### [EXERCISE REQUIREMENTS]
Output only the lines that run from the line holding "You are a GUI" to the end of the entries, both ends included, and skip the pictures.

--- DATASET RECORDS Enclosed Below ---

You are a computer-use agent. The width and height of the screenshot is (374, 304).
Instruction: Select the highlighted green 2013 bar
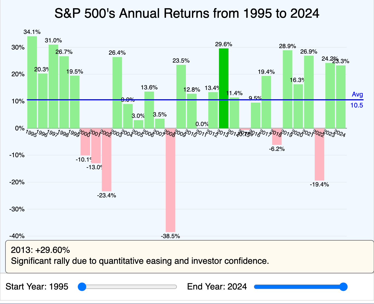223,87
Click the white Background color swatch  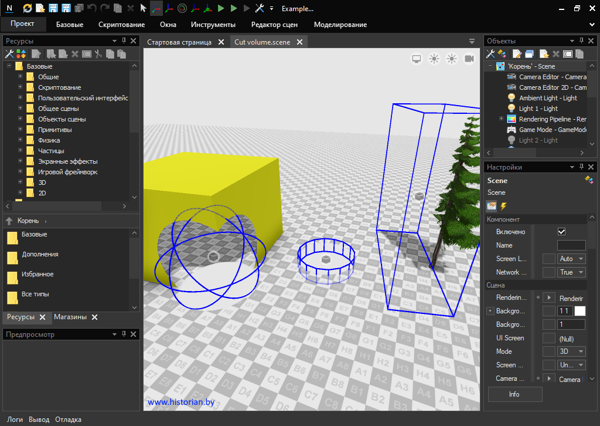click(579, 311)
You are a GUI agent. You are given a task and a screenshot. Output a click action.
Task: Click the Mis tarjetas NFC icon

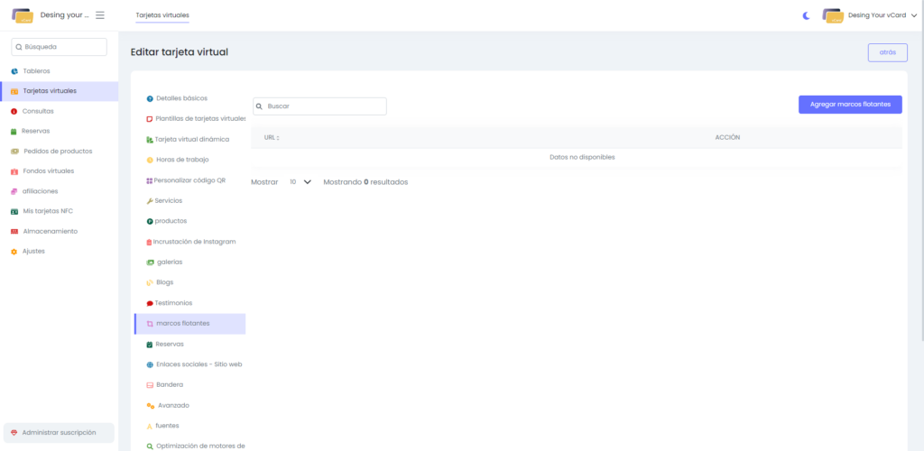point(14,211)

--- End of Enclosed DATASET RECORDS ---

### [SOLUTION]
You are a GUI agent. You are given a task and a screenshot. Output a click action.
Task: Click the Mis tarjetas NFC icon

point(14,211)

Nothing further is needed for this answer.